"Me llaman las aguas,
me llaman los mares,
me llaman, alzando la voz corpórea, las lejanías".
Fernando Pessoa, de Oda marítima.
Desde el pretil en el que está subida la mujer mira fijamente la confluencia de las aguas. El oleaje golpea con furia los escalones, los cubre, salpica a los niños que rivalizan con él. La mujer mira a lo lejos con una nostalgia que no acaba de asimilar. Mira allá donde el río es ya todo mar. Donde la luz aún no se ha apagado.
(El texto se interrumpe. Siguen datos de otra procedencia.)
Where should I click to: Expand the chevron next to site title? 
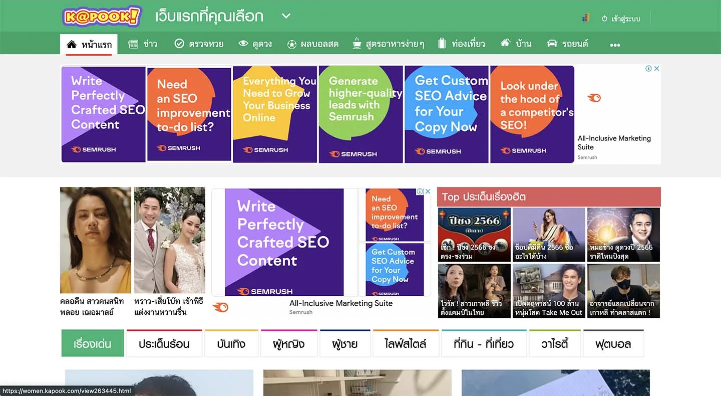point(286,16)
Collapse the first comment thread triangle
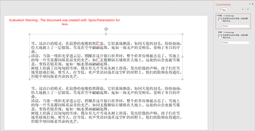The width and height of the screenshot is (255, 131). (x=217, y=16)
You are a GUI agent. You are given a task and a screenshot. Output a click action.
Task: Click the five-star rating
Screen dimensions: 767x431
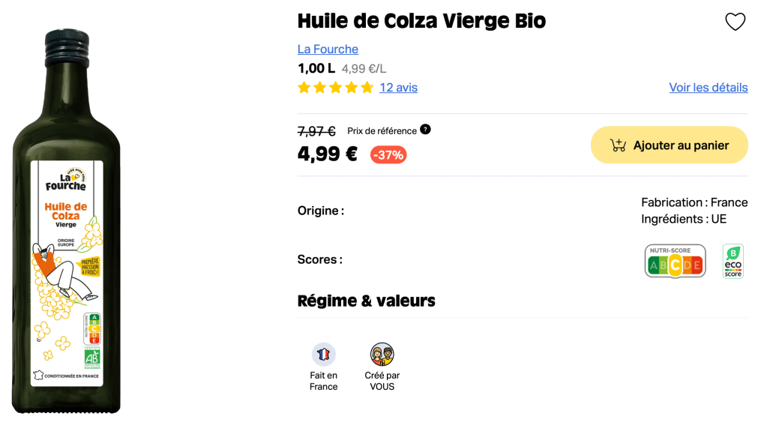coord(335,88)
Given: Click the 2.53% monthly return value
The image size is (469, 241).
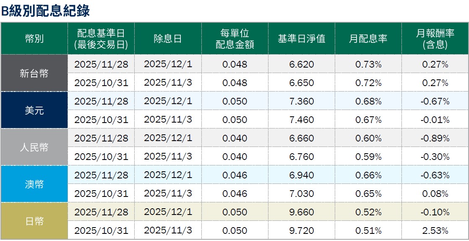Looking at the screenshot, I should pos(435,231).
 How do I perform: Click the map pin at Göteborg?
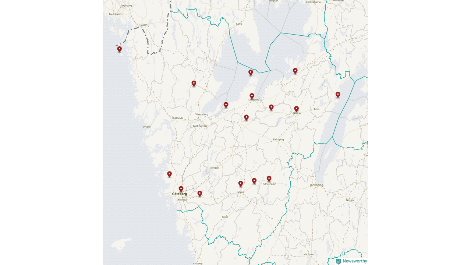pos(181,189)
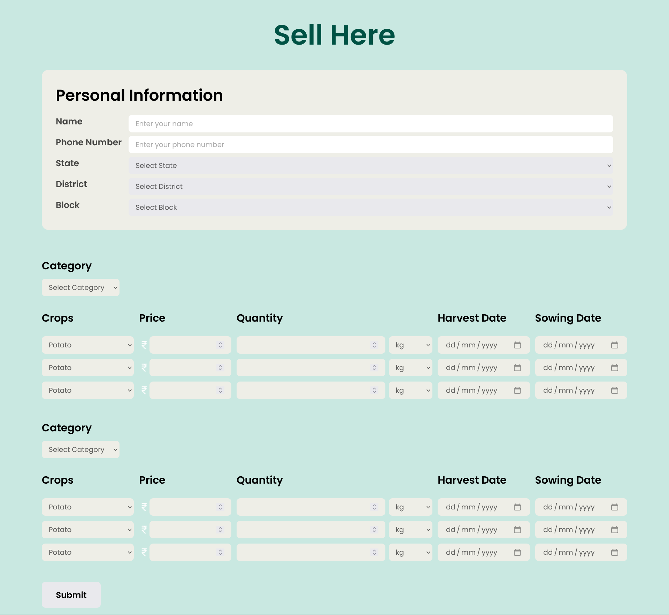Click calendar icon in third row Sowing Date
669x615 pixels.
coord(614,390)
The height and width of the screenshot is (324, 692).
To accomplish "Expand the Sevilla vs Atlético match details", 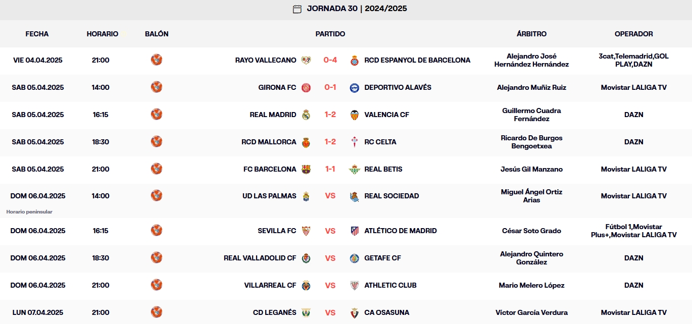I will [x=330, y=231].
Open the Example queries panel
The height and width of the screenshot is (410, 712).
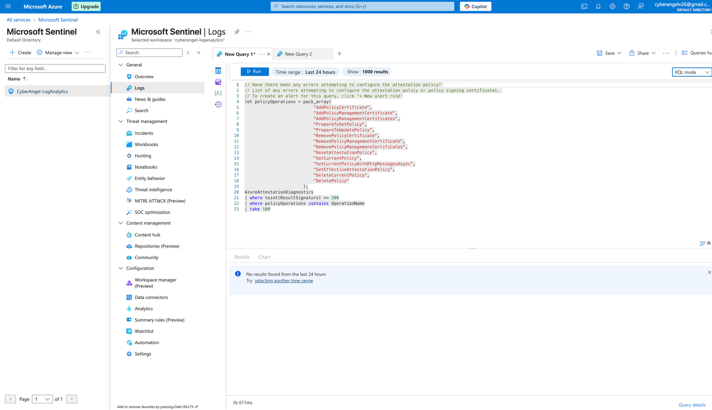pyautogui.click(x=218, y=82)

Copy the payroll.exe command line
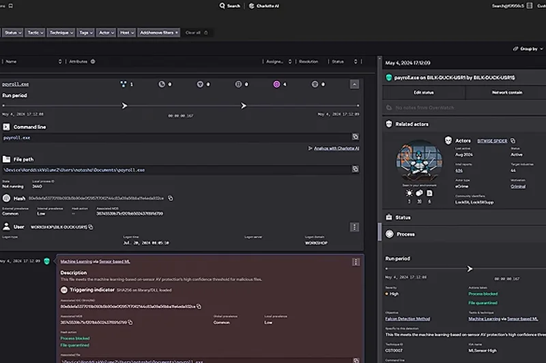tap(355, 138)
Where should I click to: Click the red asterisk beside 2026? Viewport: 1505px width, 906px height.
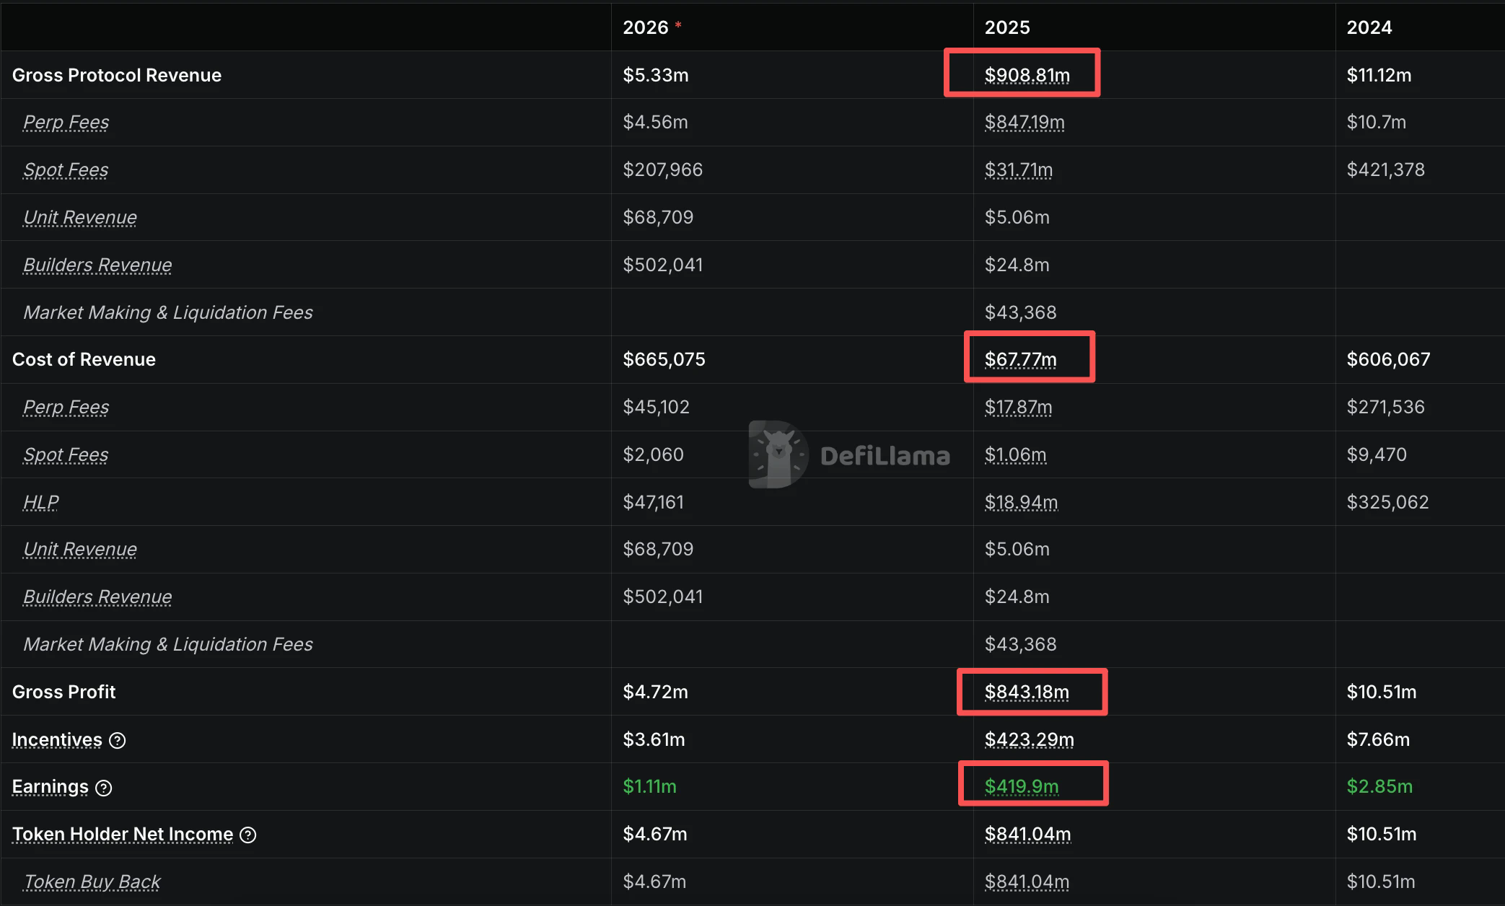tap(678, 26)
La humedad empapa suavemente el cuaderno de dibujo que tiene extendido sobre su regazo. De pronto se siente inmersa en la analogía que le sugiere la hora del día. Ve como un desafío el flujo creciente del agua y añora el instinto lúdico ya perdido. ¿En qué parte del camino estoy?, se pregunta, sin pretender obtener más respuesta que el engaño mismo. Utiliza la distancia que se prolonga ante sus ojos como símil de su propio recorrido. ¿Estoy todavía a tiempo de que me inunde la pleamar?, se ilusiona. La mujer, anclada en un punto aún seguro de la costa, sabe que no estará así siempre. Que nada es posible retener eternamente. Sus pensamientos la incitan a traicionarse con la metáfora. ¿Y si yo misma decidiera impulsar la corriente como si no existiera ni tiempo, ni freno, ni límites? ¿Y si el poder genuino de mis horas no residiera tanto en la condición física de mi cuerpo como en la imaginación que compense su parálisis y oculte su deterioro? La mujer se inclina sobre el cuaderno y traza dibujos del ocaso, matiza o difumina los personajes, intensifica el tono de los colores para que no se apaguen. La vida no es más que una sucesión de bocetos, al fin y al cabo, se apunta a sí misma.